J’aime souvent citer à mes amis peintres, ce propos du magnifique Georges Perros dans ses Papiers collés : « Que va faire le poète chez le peintre? Se rafraîchir les idées. » Aujourd'hui, dans le cadre de cette rencontre, nous allons pouvoir nous rafraîchir les idées en évoquant l'univers de Guy Roussille sur le mode du témoignage amical et de la complicité admirative avec l'homme et son œuvre.
Il s'agit, à mes yeux, d'une œuvre majeure et singulière qui échappe aux chapelles, aux standards des modes et à l'indigence des pseudo-commentaires avertis. Avec Guy Roussille, nous sommes face à une peinture à vivre comme il existe une poésie à vivre. Chez lui, d'ailleurs, les frontières entre peinture et poésie disparaissent. La fréquentation de sa peinture ne laisse jamais indifférent : la couleur y est omniprésente, c'est une peinture cosmogonique, jouissive, c'est la vie, c'est l'éclosion, c'est un voyage au très long cours sur les océans agités de l'imaginaire. Un monde, à coup sûr, paradisiaque.


C'est notre ami commun, le peintre poète et sculpteur Jean-Marc Debenedetti, qui nous avait présentés au milieu des années 70. Dès nos premières rencontres, j'avais été impressionné par l'authenticité du personnage qui développait une activité artistique intense. J'avais l'impression d'assister à une véritable fureur créatrice et aujourd'hui encore s'il me fallait donner un titre à mon intervention, ce serait « Guy Roussille ou la fureur de peindre ». Où qu'il soit, Guy n'arrête jamais. En son atelier, il crée de grandes pièces, toiles ou aquarelles, ainsi que des sculptures ou totems, alors qu'en voyage il réalise de petites aquarelles, des dessins, etc. Cette création incessante a permis à Roussille de faire plus de soixante-dix expositions individuelles dans vingt-deux pays, sans compter les nombreuses expositions collectives auxquelles il a participé.


Cette soif créatrice remonte à l’enfance, où ce jeune Gascon, fier de l’être, s’est vu offrir à dix ans, par ses parents, sans doute las de le voir dessiner sur toutes les surfaces disponibles, un chevalet et des peintures. Deux ans plus tard, lors d'un voyage scolaire en Italie, c'est devant Le printemps de Botticelli à la galerie des Offices à Florence qu'il sut avec certitude qu'il deviendrait peintre. En 1962, il monte à Paris, officiellement pour étudier l'architecture, mais en réalité pour se consacrer à la peinture.
+ + +
### CONSIGNES
Pour chacune des affirmations ci-dessous, indiquez si elle concorde avec le texte sur Guy Roussille en répondant par oui ou par non, puis citez les mots du texte qui tranchent la question.
1. C'est Jean-Marc Debenedetti qui a fait se rencontrer l'auteur et Guy Roussille.
2. Guy Roussille a reçu un chevalet de ses parents à l'âge de douze ans.
3. En 1962, Guy Roussille part pour Paris officiellement afin d'y étudier la peinture.
Les enregistrements n'interviennent en rien dans ce travail.
+ + +
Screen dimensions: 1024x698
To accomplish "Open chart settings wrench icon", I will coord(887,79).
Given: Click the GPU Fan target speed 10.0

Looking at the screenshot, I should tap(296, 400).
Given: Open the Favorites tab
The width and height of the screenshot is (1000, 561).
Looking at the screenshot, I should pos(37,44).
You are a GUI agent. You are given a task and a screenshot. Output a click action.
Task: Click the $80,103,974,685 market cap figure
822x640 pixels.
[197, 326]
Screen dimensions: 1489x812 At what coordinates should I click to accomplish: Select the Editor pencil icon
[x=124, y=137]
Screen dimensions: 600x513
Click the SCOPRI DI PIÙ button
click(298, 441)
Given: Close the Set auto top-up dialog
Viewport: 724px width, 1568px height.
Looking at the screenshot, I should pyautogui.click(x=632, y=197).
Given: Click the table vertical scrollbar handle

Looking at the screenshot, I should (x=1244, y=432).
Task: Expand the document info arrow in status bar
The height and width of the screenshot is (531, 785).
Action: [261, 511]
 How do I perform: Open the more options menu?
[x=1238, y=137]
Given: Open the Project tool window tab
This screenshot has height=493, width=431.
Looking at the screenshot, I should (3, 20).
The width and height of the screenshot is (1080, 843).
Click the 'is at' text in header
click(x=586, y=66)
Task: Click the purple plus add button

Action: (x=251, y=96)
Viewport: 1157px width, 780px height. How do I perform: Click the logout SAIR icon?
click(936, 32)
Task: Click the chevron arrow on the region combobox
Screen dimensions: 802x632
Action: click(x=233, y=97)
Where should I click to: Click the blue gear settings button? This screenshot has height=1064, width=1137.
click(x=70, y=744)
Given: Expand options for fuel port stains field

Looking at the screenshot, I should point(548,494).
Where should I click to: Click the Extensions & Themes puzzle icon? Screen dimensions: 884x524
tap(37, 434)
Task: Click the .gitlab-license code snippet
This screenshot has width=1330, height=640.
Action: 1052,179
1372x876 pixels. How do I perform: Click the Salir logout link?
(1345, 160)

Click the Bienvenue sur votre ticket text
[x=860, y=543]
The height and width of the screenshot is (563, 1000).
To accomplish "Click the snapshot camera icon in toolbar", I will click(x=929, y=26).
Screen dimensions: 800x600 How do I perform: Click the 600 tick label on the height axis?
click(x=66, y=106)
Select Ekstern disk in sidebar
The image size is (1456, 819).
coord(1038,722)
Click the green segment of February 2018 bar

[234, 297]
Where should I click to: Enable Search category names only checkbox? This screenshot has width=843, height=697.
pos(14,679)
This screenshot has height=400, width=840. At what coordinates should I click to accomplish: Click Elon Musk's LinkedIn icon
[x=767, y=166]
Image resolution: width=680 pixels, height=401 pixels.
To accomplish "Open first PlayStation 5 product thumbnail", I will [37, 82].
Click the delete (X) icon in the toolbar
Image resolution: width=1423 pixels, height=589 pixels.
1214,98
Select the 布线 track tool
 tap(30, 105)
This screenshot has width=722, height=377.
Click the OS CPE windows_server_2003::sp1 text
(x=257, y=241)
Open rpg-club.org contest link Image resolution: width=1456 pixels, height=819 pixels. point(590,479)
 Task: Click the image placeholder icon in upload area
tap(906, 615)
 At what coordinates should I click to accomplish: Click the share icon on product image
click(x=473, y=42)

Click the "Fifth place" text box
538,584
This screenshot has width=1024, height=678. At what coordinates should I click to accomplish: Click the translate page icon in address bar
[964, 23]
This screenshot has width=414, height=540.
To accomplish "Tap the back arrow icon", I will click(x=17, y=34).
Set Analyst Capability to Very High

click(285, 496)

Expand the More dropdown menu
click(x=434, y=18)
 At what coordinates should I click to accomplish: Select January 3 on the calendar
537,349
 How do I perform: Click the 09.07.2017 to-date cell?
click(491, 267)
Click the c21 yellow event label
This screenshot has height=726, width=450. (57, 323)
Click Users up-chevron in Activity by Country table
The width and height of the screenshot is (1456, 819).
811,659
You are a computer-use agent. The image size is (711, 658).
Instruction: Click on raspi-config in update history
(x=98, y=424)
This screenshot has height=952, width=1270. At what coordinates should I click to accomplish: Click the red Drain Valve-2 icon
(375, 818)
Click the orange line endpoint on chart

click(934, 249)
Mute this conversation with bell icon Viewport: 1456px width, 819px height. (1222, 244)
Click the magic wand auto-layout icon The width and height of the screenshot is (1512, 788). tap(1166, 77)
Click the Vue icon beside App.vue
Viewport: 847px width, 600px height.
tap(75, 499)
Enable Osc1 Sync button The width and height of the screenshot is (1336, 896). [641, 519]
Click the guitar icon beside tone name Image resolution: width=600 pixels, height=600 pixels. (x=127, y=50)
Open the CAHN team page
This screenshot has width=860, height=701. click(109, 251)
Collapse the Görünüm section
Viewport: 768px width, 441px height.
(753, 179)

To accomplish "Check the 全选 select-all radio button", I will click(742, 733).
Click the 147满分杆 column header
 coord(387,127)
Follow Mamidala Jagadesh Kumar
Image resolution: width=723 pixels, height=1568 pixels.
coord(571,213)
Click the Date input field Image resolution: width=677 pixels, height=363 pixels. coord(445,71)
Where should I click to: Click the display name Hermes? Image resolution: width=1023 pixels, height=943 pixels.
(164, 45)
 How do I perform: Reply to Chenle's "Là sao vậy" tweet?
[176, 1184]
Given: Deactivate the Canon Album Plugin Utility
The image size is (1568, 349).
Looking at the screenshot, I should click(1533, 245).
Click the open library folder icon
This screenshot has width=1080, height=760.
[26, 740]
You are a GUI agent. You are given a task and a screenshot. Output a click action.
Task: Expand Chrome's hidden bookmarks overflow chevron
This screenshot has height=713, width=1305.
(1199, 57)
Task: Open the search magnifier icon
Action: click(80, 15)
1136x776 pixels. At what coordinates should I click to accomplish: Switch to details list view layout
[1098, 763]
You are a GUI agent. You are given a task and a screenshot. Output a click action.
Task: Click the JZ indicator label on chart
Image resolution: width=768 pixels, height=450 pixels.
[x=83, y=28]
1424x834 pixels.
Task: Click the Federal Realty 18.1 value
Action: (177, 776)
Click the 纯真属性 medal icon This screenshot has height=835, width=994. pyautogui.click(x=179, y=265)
+ + +
### CORRIGÉ
1. Oui : « C'est notre ami commun, le peintre poète et sculpteur Jean-Marc Debenedetti, qui nous avait présentés au milieu des années 70. »
2. Non : « s’est vu offrir à dix ans, par ses parents, sans doute las de le voir dessiner sur toutes les surfaces disponibles, un chevalet et des peintures. »
3. Non : « officiellement pour étudier l'architecture, mais en réalité pour se consacrer à la peinture. »